NHE Feb 9 Notes
From GcatWiki
Clustering:
- Grouping genes, samples, etc.
- may present the order in a way that does not reflect how would would expect/want it to
- Can be used to pull out patterns and make predictions
- Induction can look much more dramatic than repression
- Changing the y-axis to a logarithmic scale reveals much more drastic changes in repression
- Similar relationships could be caused by direct interaction or co-regulation
- Strong negative correlation could be as interesting as positive correlation
- Computers are more likely to group positive correlations
- Gene Expression Profiles (Guilt by Association)
- comparing genes or expression levels in samples over time
- Correlation, Euclidean distance, Hamming Distance, etc....
- Correlation is very sensitive to outliers; also, very small changes, possibly due to noise, can be interpreted as correlation with more drastic changes
- Linkage Methods
- Can take the nucleus/average of a cluster and compare that to a desired single gene
- Can average all the distances between all points
- Can compare the gene of interest to all the rest of the genes individually
- Hierarchical clustering
- Joins two most similar genes
- Join next two most similar "objects" (genes or clusters of genes)
- Repeat until all genes have been joined
- Once clustered, two genes can, under no circumstances, under penalty of death, in no way possible on heaven or earth, be split apart
- No gene left behind. Everyone has to be in the cluster; starts at +1 correlation and end at -1 correlation
- Genes that are most distant in the cluster (opposite correlation) could be co-regulated together
- Cutting the tree
- Draw a line to separate the clusters
- Decision to cut the line is completely arbitrary
- Draw a line to separate the clusters
- K-means Clustering
- Specify how many clusters to form - just break into groups, not breaking the tree
- Randomly assign each gene to one of K different clusters
- Average expression of all genes in each cluster to create K pseudo genes
- Rearrange genes by assigning each other to the cluster represented by the pseudo gene to which it is most similar
- Repeat until convergence
- Supervised Clustering
- Find genes in expression file whose patterns are highly similar to a desired gene or pattern
- Add closest gene first
- Then add gene that is closest to all genes already in cluster
- Repeat, as long as added gene is within specified distance to genes already in the cluster
- Distance from one gene to a set of genes defined to be maximum (or minimum or average) of all distances to individual members of the set (complete, single, and average linkage, respectively)

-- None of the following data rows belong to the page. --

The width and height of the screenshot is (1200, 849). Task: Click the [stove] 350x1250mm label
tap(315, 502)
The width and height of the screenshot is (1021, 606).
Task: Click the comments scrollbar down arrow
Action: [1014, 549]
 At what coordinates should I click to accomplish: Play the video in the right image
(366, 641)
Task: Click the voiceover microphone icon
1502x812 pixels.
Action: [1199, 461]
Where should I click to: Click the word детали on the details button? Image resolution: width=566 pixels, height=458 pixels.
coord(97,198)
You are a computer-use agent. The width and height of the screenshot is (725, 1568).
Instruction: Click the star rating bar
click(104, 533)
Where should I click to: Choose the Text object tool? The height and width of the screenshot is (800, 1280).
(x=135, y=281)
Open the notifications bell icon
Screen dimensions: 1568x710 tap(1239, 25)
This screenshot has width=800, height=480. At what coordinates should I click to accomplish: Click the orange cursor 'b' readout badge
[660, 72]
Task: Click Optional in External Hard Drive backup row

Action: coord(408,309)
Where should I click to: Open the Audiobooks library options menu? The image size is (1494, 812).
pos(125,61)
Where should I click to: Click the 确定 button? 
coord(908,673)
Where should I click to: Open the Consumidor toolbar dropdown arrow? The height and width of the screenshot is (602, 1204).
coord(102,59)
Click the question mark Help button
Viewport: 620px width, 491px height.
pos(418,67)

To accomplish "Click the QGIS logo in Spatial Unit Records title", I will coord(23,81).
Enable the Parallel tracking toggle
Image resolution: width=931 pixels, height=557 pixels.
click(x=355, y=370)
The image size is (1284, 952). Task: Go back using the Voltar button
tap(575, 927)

- Dr. C says that it might be really nice to cluster genes that move with a transcription factor, since a little induction in the transcription factor can have major effects on other gene expression
- Quality Clustering: QT Clust
- Each gene builds a supervised cluster
- Gene with "best" list, and genes in its list, becomes the next cluster
- Remove these genes from consideration, and repeat
- Stop when all genes are clustered, or largest cluster is smaller than user specified threshold
- Make 'cliques', find the largest, separate that group, remove all members from that group from all other groups, and make the next largest group from the existing members.